Es un decir, hay cientos de libros que soy, he sido y seré incapaz de abordar.
También
se me ocurrió que podría hablar sobre las últimas óperas a las que he acudido,
incluida El Público de Lorca, que desprende un fuerte aroma morteriano, el del ya
fallecido y cuestionado director artístico del Teatro Real que, en su ocaso,
consiguió poner patas arriba una institución arcaica e inmovilista como pocas, con el olor a rancio como santo y seña.

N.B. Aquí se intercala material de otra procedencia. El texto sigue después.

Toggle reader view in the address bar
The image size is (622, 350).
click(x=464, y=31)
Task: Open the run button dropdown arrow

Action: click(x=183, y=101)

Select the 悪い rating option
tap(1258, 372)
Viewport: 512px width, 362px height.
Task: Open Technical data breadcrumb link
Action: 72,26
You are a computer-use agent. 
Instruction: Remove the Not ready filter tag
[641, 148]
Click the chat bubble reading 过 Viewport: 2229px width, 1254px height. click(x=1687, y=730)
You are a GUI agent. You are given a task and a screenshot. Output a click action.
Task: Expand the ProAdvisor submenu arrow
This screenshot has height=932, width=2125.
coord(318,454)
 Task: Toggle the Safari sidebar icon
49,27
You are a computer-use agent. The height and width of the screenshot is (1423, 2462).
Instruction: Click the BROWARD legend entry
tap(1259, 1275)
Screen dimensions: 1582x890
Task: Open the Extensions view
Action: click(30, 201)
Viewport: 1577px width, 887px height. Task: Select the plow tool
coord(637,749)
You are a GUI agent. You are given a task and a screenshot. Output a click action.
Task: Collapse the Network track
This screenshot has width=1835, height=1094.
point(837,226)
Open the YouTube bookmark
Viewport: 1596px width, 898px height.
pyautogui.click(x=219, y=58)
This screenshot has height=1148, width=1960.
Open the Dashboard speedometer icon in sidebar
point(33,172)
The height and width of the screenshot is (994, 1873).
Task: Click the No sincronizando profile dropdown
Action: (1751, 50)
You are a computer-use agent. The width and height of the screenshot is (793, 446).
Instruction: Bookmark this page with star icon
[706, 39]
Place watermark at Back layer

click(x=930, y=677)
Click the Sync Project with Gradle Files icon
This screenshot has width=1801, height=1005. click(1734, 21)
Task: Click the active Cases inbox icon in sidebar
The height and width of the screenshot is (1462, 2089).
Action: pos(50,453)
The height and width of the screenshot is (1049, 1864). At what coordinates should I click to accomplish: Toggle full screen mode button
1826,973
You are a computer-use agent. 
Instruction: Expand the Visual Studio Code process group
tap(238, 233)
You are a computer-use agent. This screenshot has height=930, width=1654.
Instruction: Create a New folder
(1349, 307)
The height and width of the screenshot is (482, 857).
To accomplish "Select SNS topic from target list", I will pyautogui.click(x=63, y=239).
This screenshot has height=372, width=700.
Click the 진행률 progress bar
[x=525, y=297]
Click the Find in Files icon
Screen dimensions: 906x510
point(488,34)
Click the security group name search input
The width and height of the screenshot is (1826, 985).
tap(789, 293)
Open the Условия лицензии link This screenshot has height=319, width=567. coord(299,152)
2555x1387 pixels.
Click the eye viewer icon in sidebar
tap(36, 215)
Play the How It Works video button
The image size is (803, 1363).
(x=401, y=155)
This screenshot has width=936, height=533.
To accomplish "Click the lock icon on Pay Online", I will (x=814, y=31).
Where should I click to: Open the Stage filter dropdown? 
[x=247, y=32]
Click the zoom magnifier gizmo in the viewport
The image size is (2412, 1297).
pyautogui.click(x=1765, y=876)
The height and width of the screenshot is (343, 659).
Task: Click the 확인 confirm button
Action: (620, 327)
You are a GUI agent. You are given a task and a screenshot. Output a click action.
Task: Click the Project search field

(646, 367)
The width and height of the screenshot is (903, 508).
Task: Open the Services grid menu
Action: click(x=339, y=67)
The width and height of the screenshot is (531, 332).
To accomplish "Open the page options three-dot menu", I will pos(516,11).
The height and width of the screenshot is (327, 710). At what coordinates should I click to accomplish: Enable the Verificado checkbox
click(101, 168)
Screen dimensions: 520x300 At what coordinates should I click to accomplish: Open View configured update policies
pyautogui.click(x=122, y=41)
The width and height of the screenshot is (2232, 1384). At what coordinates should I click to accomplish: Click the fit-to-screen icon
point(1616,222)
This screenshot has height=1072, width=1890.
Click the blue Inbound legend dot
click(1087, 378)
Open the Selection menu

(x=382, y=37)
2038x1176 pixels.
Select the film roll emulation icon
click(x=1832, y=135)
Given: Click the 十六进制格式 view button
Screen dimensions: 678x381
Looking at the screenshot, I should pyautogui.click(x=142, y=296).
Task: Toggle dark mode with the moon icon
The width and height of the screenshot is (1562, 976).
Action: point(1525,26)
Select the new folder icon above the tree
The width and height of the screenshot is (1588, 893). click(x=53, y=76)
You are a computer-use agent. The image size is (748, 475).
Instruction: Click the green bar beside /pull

Todavía recuerdo los sonoros abucheos a
los montajes escénicos de Alceste -con morgue y escena erótica incluida- o los
silbidos contra la videoinstalación de Bill Viola en Tristán e Isolda, frente
al atronador y unánime aplauso dispensado a Plácido Domingo y Ainhoa Arteta en
un Cyrano de Bergerac decimonónico y acorde con las normas y etiqueta exigida.
Otro tema
recurrente tiene que ver con la famosa cuota o paridad de género, que incluye una
crítica nada soterrada al propietario del blog, ante la manifiesta y descarada
ausencia de reseñas de libros de autoras y escritoras sean de la época que
sean. Quizás es que aborden temáticas recurrentes, sean más lineales o que
provoquen en el lector una reticencia o barrera perceptible por el mero hecho
de ser mujeres. ¿Quieren comprobarlo? Prueben a leer Los enamoramientos o El
jinete polaco pensando que quien lo escribe es una mujer y saldrán todos los
prejuicios del mundo. Yo lo hice y aparecieron igualmente a pesar de declararme
feminista de pro.
También quedó en
el intento mi firme propósito de hacer un comentario sobre Algo supuestamente
divertido que nunca volveré a hacer, de Foster Wallace, un encargo periodístico
que devino en una de las críticas más demoledoras y mordaces contra la
democratización del turismo que representan los cruceros. El autor de La broma
infinita realiza un somero estudio de
los gastos y costes que supone un crucero y dedica las ciento y pico páginas
del librito a intentar averiguar de donde proceden los beneficios que ganan las
compañías navieras.
El libro arranca
con una descripción hiperrealista y ruselliana de la sala de espera donde
aguardan los pasajeros antes de ser embarcados. Wallace describe de la misma
forma minuciosa tanto la textura y color
de los asientos, como el aspecto gris de las parejas de jubilados del medio
oeste americano, blanco de su crítica más corrosiva. La sucesión de individuos
vacuos y cosificados son descritos como un grupo de seres alienados a la
búsqueda de la felicidad perdida y nunca encontrada.
El texto también
incluye escenas divertidísimas sobre los infructuosos intentos del autor por
desentrañar el misterio del camarote siempre limpio y la camarera de
habitaciones invisible, con la que nunca consigue coincidir a pesar de sus
denodados y repetidos esfuerzos por descubrirla. Más corrosivo es el análisis
de las personalidades y caracteres de sus compañeros de mesa en las sucesivas e
interminables 'cenas del capitán', a las que Wallace se ve obligado a acudir con
el mismo y único traje pasado de moda que tiene disponible, cada vez más
mugriento y arrugado.
Wallace construye
un elaboradísimo documento, perfectamente válido para hoy en día, fruto del
exhaustivo examen que realiza sobre el crucero y en la que pone el énfasis
sobre la ingente cantidad de tripulación destinada a atender a los pasajeros
(casi dos por uno) o los interminables recursos dedicados al ocio por parte de
esta industria de la hospitalidad profesional en lo que parece una espiral sin fin
por entretener hasta la extenuación a los jubilados de California. Esa enorme
catarata de gastos sólo puede entenderse si resulta rentable, por eso Wallace
elabora su tesis en base al supuesto de que las bebidas alcohólicas permiten
alcanzar los ansiados beneficios.
El autor de este ensayo se suicidó ahorcándose el 12
de septiembre de 2008 después de un dramático vía crucis y el
descubrimiento de que el antidepresivo que había dejado de tomar por sus graves
efectos secundarios ya no le hacía efecto.